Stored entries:
┌──

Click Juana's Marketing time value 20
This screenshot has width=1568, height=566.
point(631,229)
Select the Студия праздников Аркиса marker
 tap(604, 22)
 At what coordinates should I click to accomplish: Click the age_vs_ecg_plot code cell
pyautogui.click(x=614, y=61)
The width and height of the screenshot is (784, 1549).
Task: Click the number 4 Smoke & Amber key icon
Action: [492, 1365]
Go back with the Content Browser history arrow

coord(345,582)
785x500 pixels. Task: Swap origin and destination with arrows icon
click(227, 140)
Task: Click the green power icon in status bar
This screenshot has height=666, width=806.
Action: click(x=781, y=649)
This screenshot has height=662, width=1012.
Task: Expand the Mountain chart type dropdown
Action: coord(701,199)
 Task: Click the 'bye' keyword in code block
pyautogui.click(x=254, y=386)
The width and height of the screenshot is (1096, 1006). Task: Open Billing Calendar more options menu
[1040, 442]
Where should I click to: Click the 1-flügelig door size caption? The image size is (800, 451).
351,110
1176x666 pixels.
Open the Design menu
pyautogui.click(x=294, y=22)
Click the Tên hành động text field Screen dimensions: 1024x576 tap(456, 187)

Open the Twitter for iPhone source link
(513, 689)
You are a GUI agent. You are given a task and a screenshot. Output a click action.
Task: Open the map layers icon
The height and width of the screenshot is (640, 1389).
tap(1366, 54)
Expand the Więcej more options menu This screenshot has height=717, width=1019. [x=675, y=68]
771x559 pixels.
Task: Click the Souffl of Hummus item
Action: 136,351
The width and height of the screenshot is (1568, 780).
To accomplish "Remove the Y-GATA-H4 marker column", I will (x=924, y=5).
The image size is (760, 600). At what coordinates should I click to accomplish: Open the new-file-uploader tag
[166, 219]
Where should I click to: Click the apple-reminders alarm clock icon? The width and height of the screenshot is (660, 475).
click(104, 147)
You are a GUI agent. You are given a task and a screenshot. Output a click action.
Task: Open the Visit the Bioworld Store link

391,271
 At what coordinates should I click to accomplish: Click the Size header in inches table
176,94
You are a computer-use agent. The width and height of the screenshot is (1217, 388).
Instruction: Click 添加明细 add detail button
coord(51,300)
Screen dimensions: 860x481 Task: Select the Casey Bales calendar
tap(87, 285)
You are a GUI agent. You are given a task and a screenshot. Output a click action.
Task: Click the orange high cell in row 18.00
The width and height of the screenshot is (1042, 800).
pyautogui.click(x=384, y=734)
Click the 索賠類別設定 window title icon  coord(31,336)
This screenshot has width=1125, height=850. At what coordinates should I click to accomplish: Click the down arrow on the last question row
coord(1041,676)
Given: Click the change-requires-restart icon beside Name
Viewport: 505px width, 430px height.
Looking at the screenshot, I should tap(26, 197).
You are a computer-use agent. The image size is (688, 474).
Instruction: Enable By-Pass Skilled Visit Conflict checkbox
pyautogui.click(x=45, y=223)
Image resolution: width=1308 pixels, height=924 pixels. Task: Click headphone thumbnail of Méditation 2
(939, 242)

└──

◆ EXERCISE PROMPT: Repeat the records above in full, word for word.

◆ WRITTEN RESPONSE:
Click Juana's Marketing time value 20
This screenshot has width=1568, height=566.
point(631,229)
Select the Студия праздников Аркиса marker
 tap(604, 22)
 At what coordinates should I click to accomplish: Click the age_vs_ecg_plot code cell
pyautogui.click(x=614, y=61)
The width and height of the screenshot is (784, 1549).
Task: Click the number 4 Smoke & Amber key icon
Action: [492, 1365]
Go back with the Content Browser history arrow

coord(345,582)
785x500 pixels. Task: Swap origin and destination with arrows icon
click(227, 140)
Task: Click the green power icon in status bar
This screenshot has height=666, width=806.
Action: click(x=781, y=649)
This screenshot has height=662, width=1012.
Task: Expand the Mountain chart type dropdown
Action: coord(701,199)
 Task: Click the 'bye' keyword in code block
pyautogui.click(x=254, y=386)
The width and height of the screenshot is (1096, 1006). Task: Open Billing Calendar more options menu
[1040, 442]
Where should I click to: Click the 1-flügelig door size caption? The image size is (800, 451).
351,110
1176x666 pixels.
Open the Design menu
pyautogui.click(x=294, y=22)
Click the Tên hành động text field Screen dimensions: 1024x576 tap(456, 187)

Open the Twitter for iPhone source link
(513, 689)
You are a GUI agent. You are given a task and a screenshot. Output a click action.
Task: Open the map layers icon
The height and width of the screenshot is (640, 1389).
tap(1366, 54)
Expand the Więcej more options menu This screenshot has height=717, width=1019. [x=675, y=68]
771x559 pixels.
Task: Click the Souffl of Hummus item
Action: 136,351
The width and height of the screenshot is (1568, 780).
To accomplish "Remove the Y-GATA-H4 marker column", I will (x=924, y=5).
The image size is (760, 600). At what coordinates should I click to accomplish: Open the new-file-uploader tag
[166, 219]
Where should I click to: Click the apple-reminders alarm clock icon? The width and height of the screenshot is (660, 475).
click(104, 147)
You are a GUI agent. You are given a task and a screenshot. Output a click action.
Task: Open the Visit the Bioworld Store link

391,271
 At what coordinates should I click to accomplish: Click the Size header in inches table
176,94
You are a computer-use agent. The width and height of the screenshot is (1217, 388).
Instruction: Click 添加明细 add detail button
coord(51,300)
Screen dimensions: 860x481 Task: Select the Casey Bales calendar
tap(87, 285)
You are a GUI agent. You are given a task and a screenshot. Output a click action.
Task: Click the orange high cell in row 18.00
The width and height of the screenshot is (1042, 800).
pyautogui.click(x=384, y=734)
Click the 索賠類別設定 window title icon  coord(31,336)
This screenshot has width=1125, height=850. At what coordinates should I click to accomplish: Click the down arrow on the last question row
coord(1041,676)
Given: Click the change-requires-restart icon beside Name
Viewport: 505px width, 430px height.
Looking at the screenshot, I should tap(26, 197).
You are a computer-use agent. The image size is (688, 474).
Instruction: Enable By-Pass Skilled Visit Conflict checkbox
pyautogui.click(x=45, y=223)
Image resolution: width=1308 pixels, height=924 pixels. Task: Click headphone thumbnail of Méditation 2
(939, 242)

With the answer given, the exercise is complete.